In Texas, the sentence for murder is from five to 99 years in prison. The jury is expected to return on Tuesday afternoon for the punishment phase.
The basic facts of the unusual shooting were not in dispute throughout the trial. In September 2018, Guyger walked up to Mr Jean’s apartment — which was on the fourth floor, directly above hers on the third — and found the door unlocked.
She was off duty but still dressed in her police uniform after a long shift, when she shot Mr Jean with her service weapon. The 26-year-old accountant had been eating a bowl of ice cream before she entered his home.
Mr Jean, who grew up on the Caribbean island nation of St Lucia, came to the US for college and to start a his career as an accountant.
His shooting drew widespread attention because of the strange circumstances and because it was one in a string of shootings of unarmed black men by white police officers.
Guyger was arrested three days after the killing.

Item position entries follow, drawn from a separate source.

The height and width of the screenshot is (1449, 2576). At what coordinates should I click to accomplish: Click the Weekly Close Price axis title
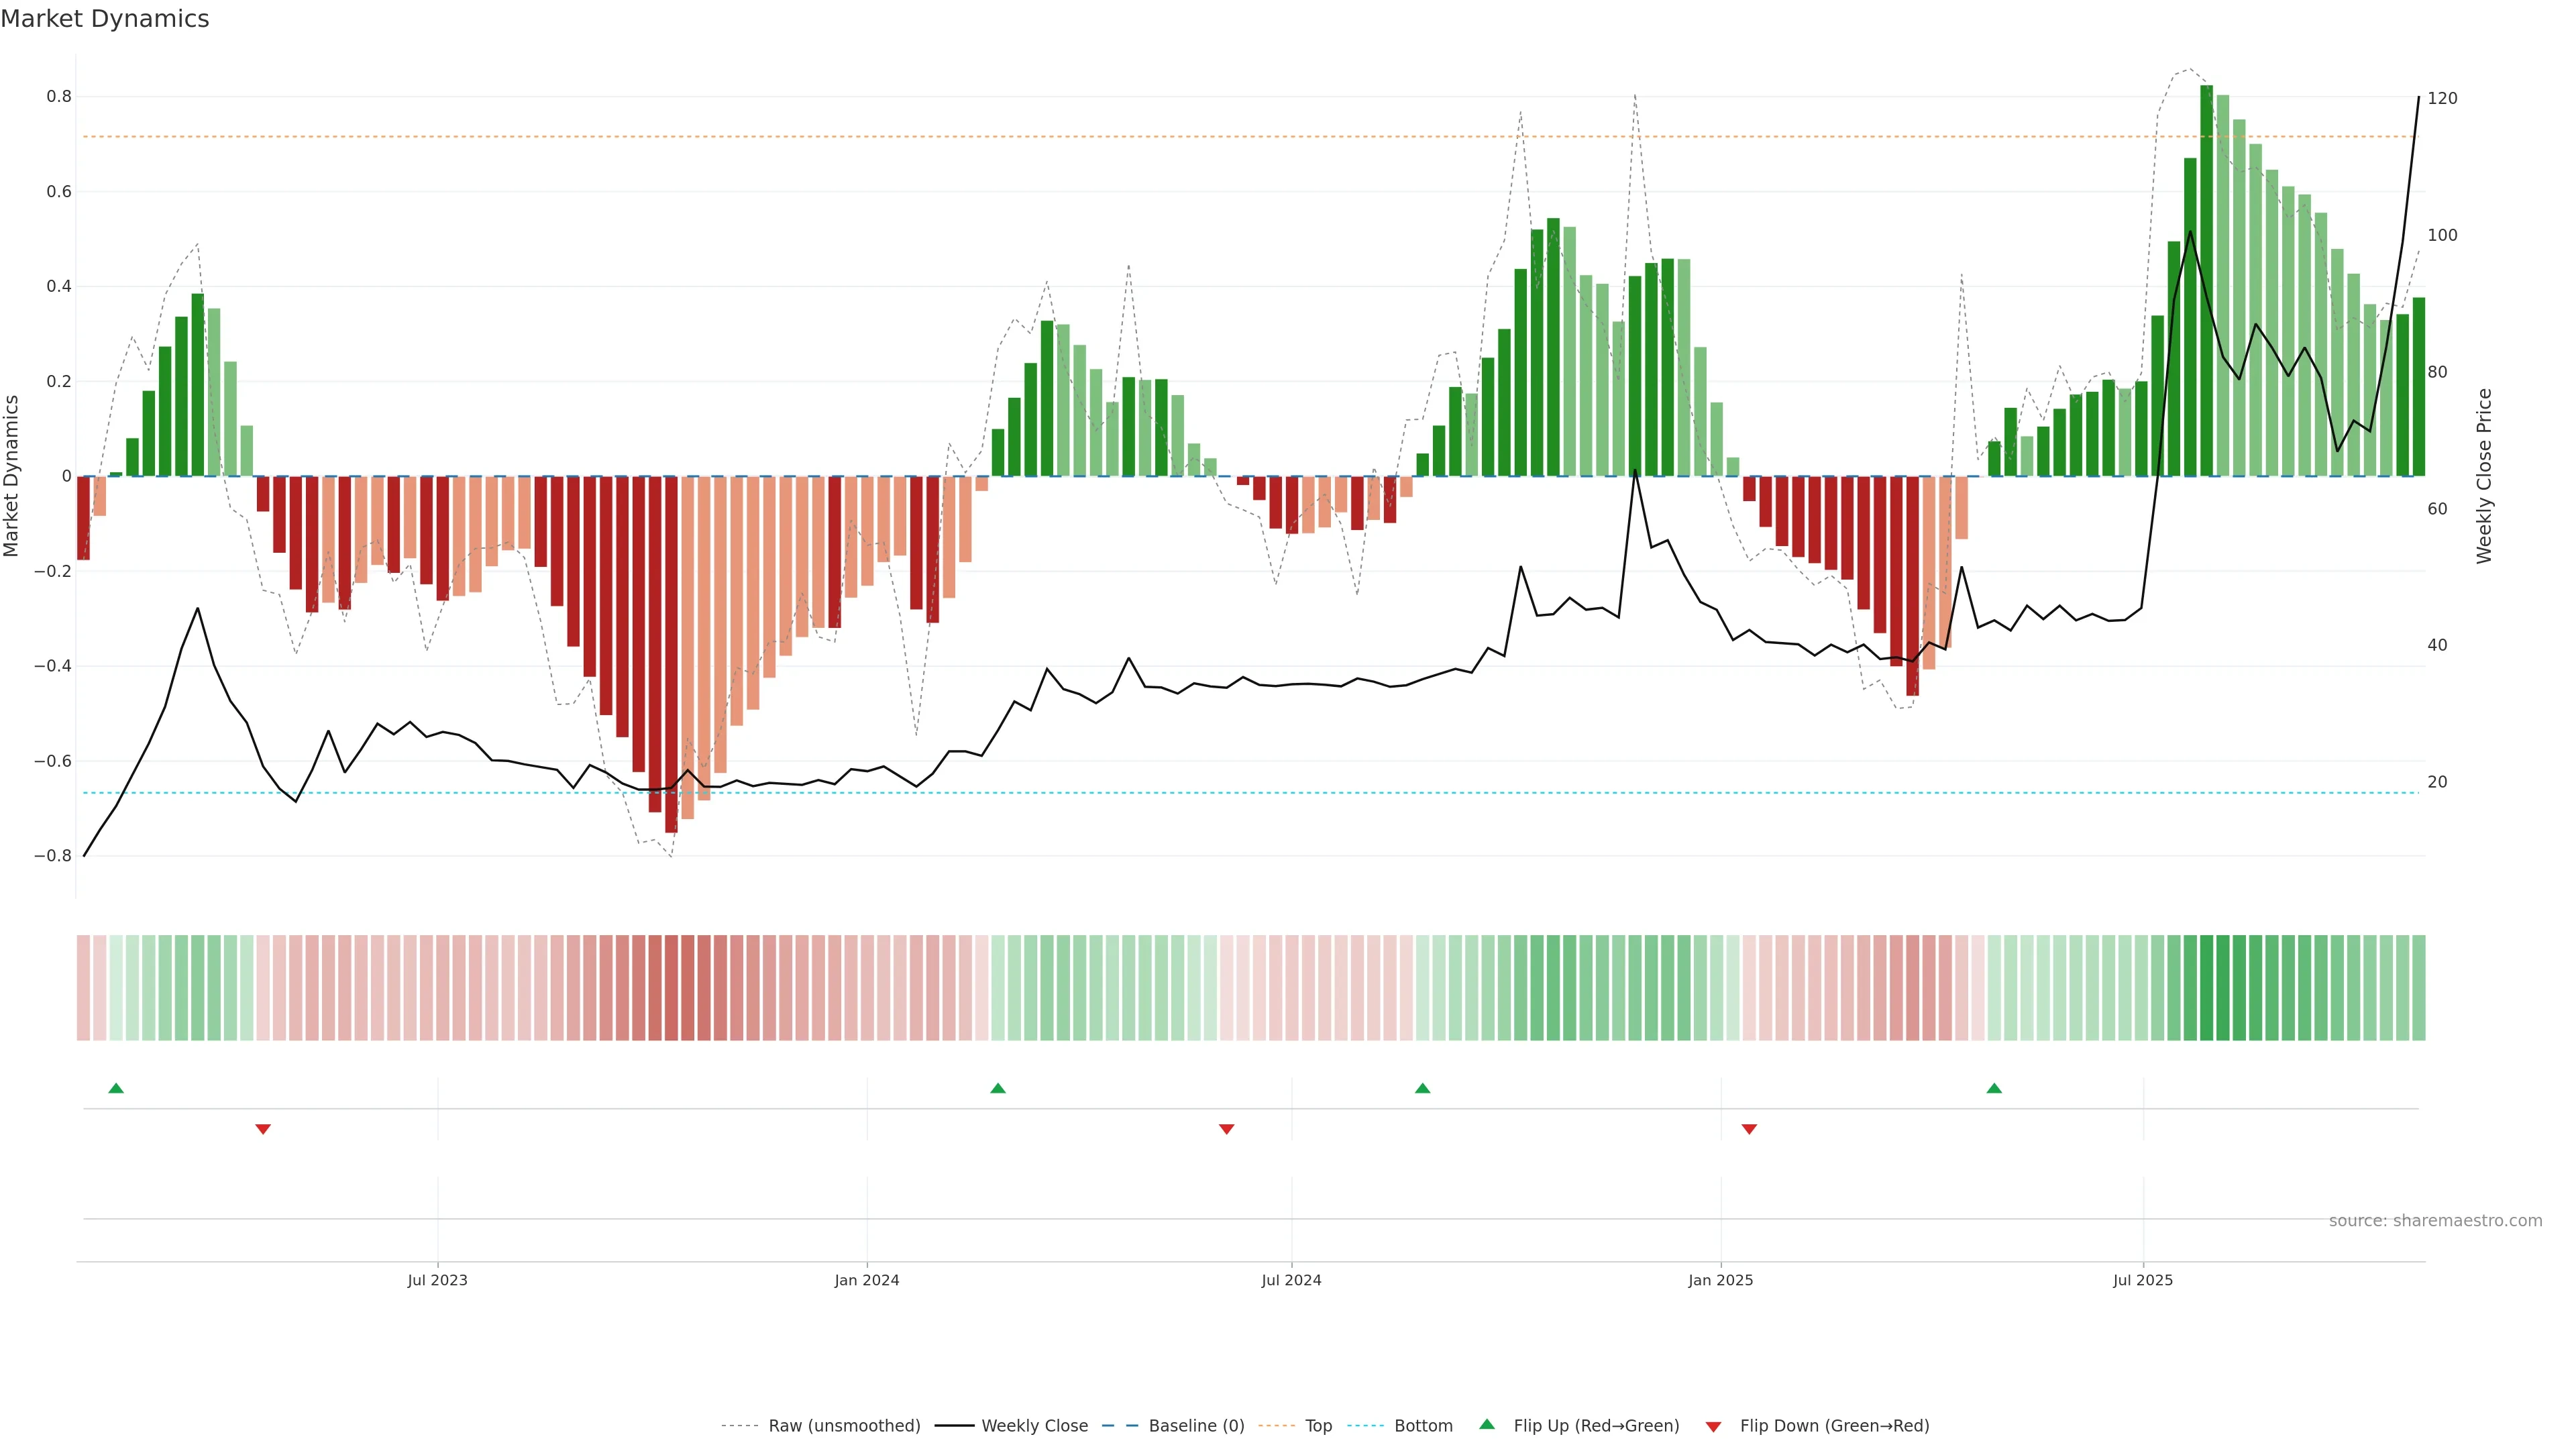(x=2484, y=476)
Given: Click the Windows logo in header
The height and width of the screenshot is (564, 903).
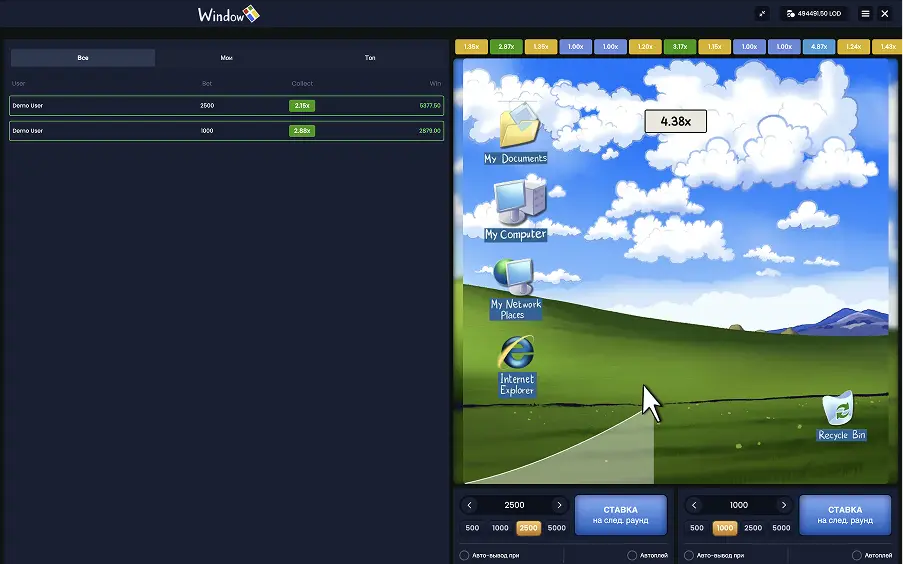Looking at the screenshot, I should [229, 14].
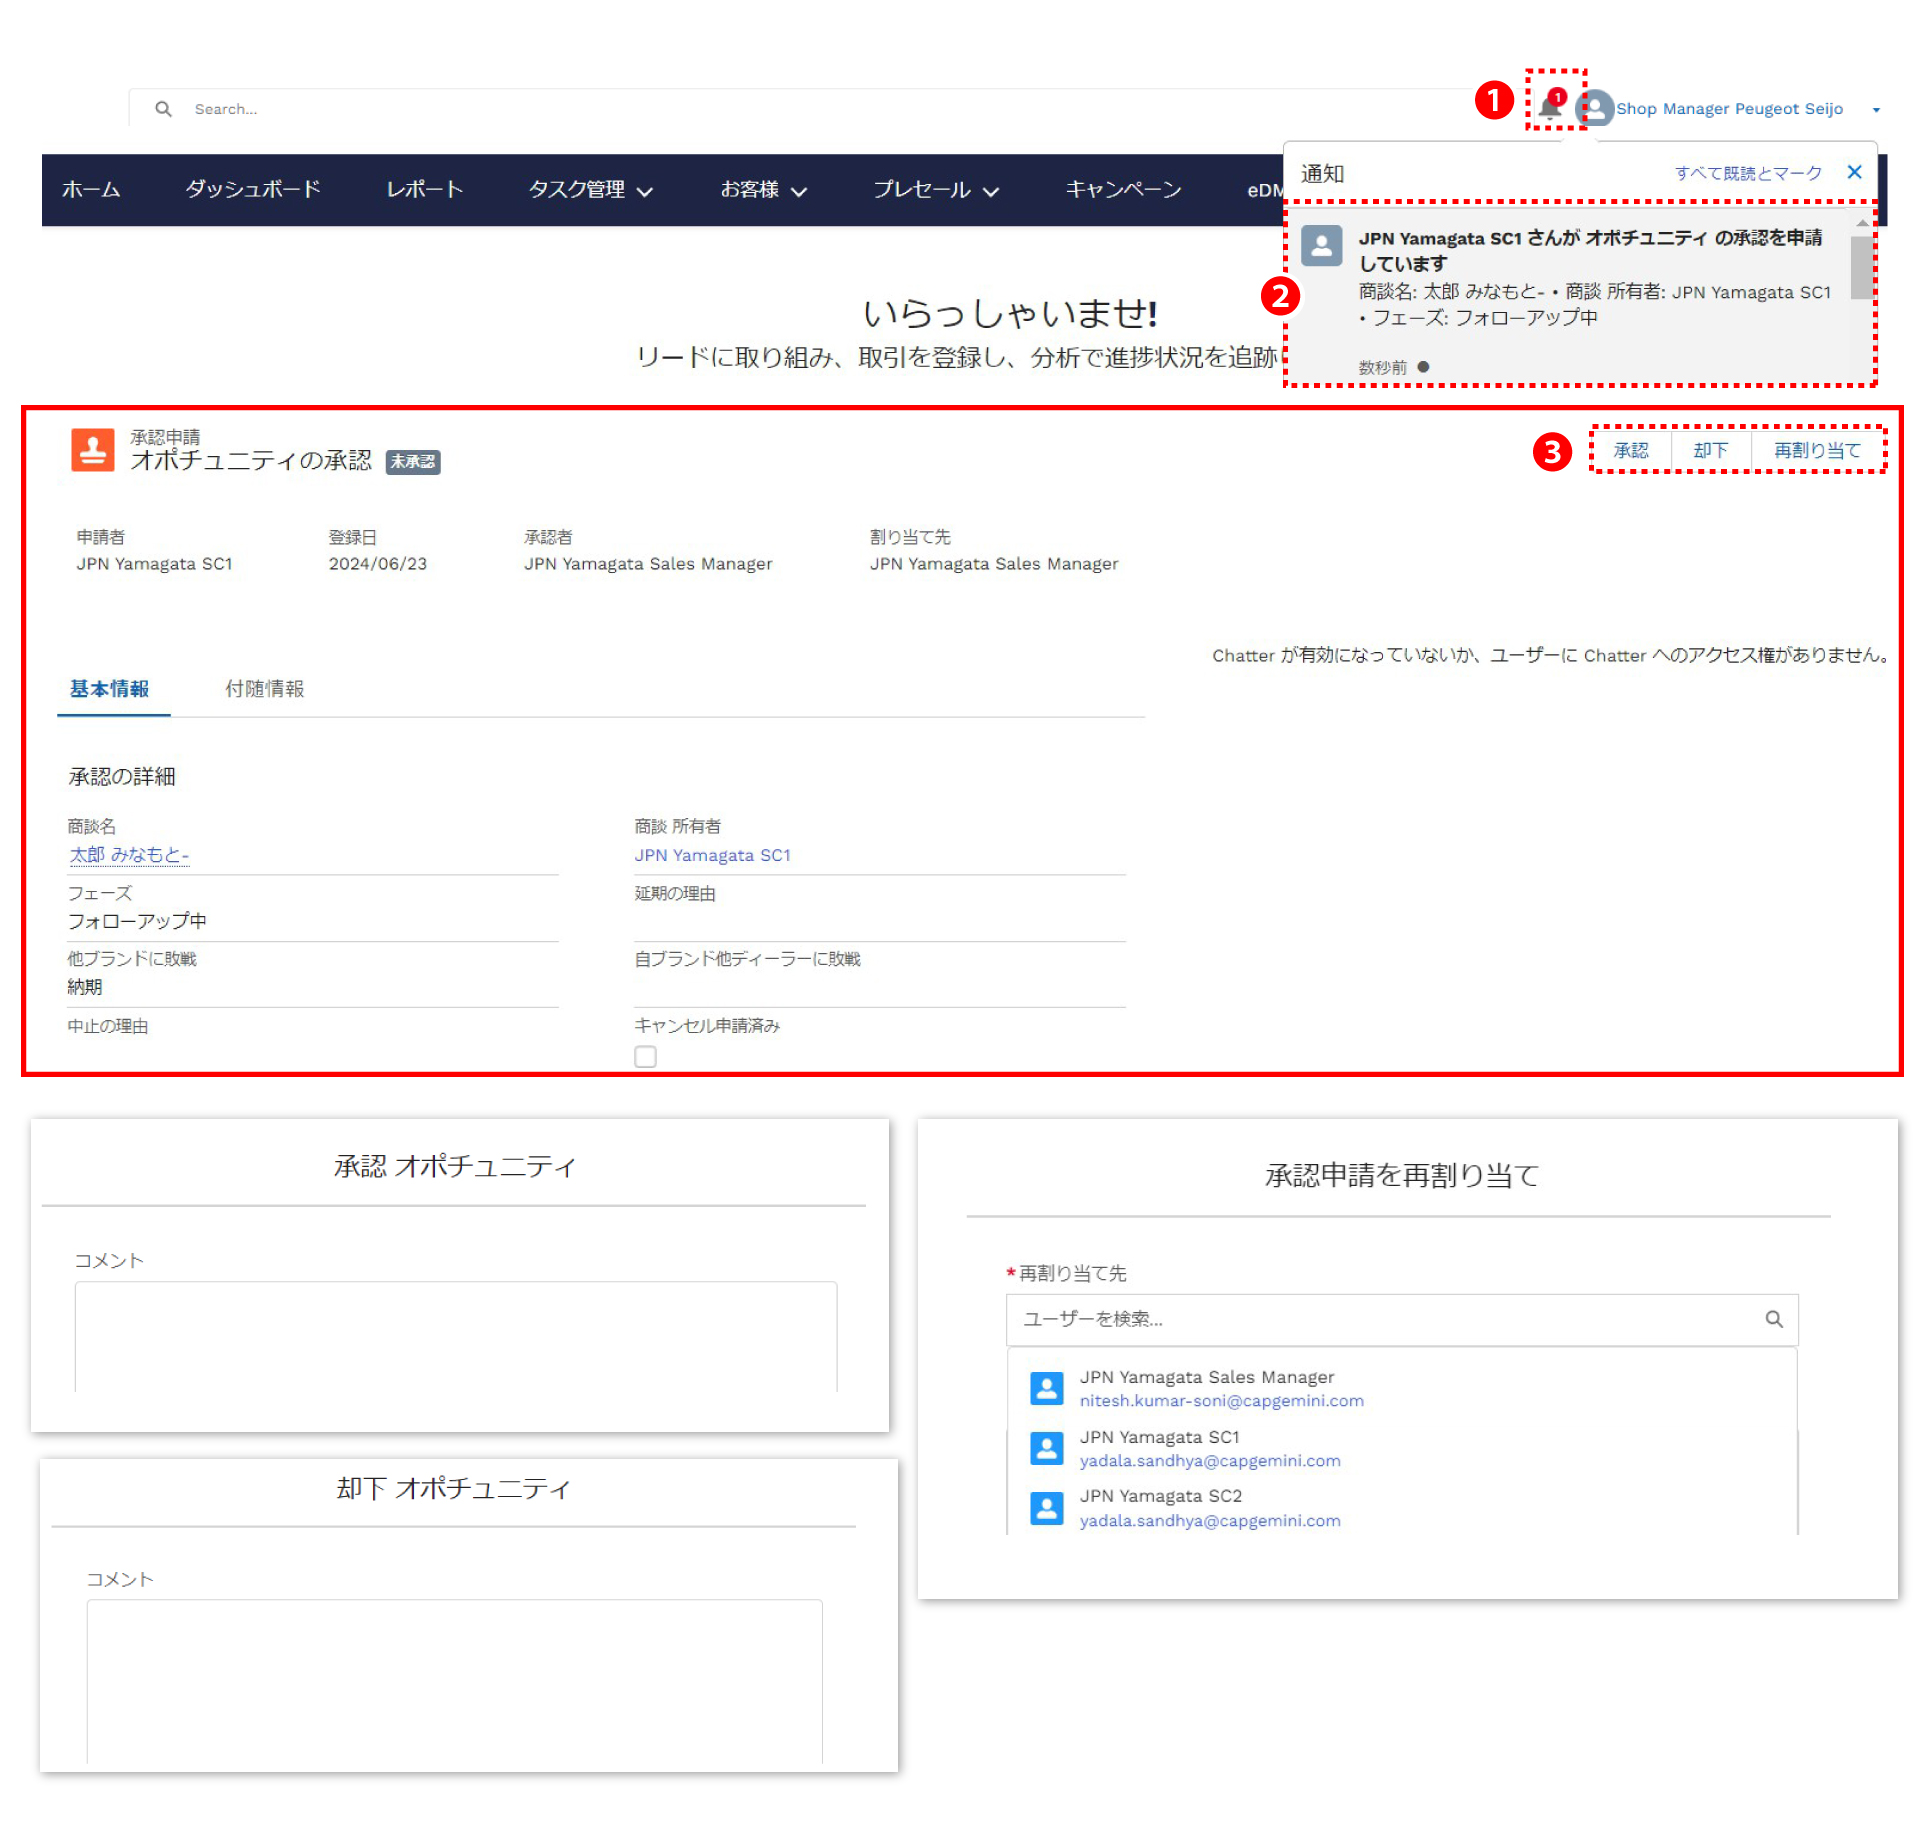The height and width of the screenshot is (1844, 1920).
Task: Select JPN Yamagata SC2 user icon
Action: [x=1046, y=1507]
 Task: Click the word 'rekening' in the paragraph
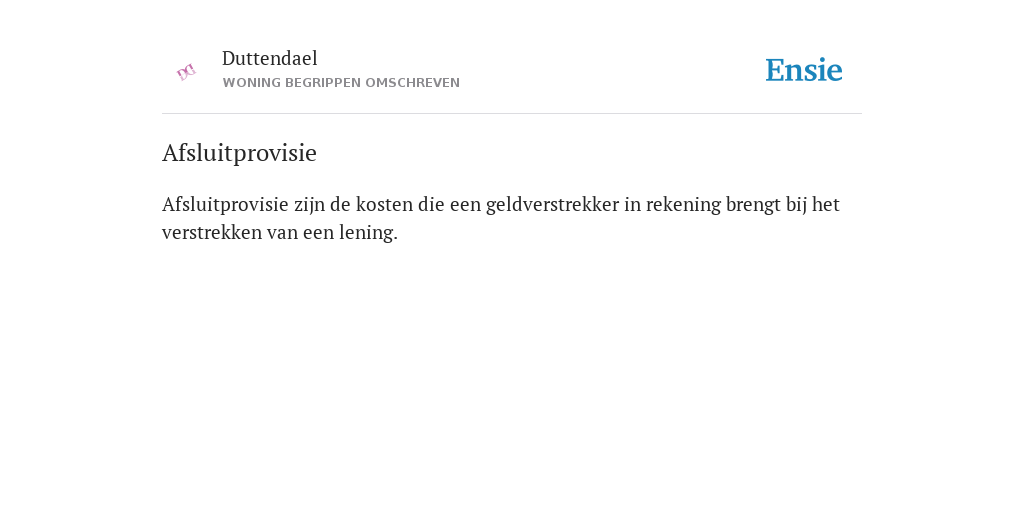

She was later fired and charged with murder, but only spoke publicly about the shooting after taking the witness stand on Friday.
Tension has been high during the trial in Dallas, the same city where an attack three years ago killed five police officers.
The 31-year-old tearfully apologised for killing Mr Jean and told jurors she feared for her life after finding the door to what she though was her apartment unlocked.
She said Mr Jean came towards her at a fast walk when she entered with her gun out, but prosecutors have suggested he was just rising from a couch towards the back of the room when the officer shot him.
In a frantic 911 call played repeatedly during the trial, Guyger said “I thought it was my apartment” nearly 20 times.
Her lawyers argued that the identical layout of the apartment complex from floor to floor frequently led to tenants going to the wrong apartments.
Prosecutors questioned how Guyger could have missed numerous signs that she was in the wrong place, and suggested she was distracted by sexually explicit phone messages with her police partner.
They also asked why she did not radio for help when she thought there was a break-in at her home.
Guyger said that going through the doorway with her pistol drawn “was the only option that went through my head”.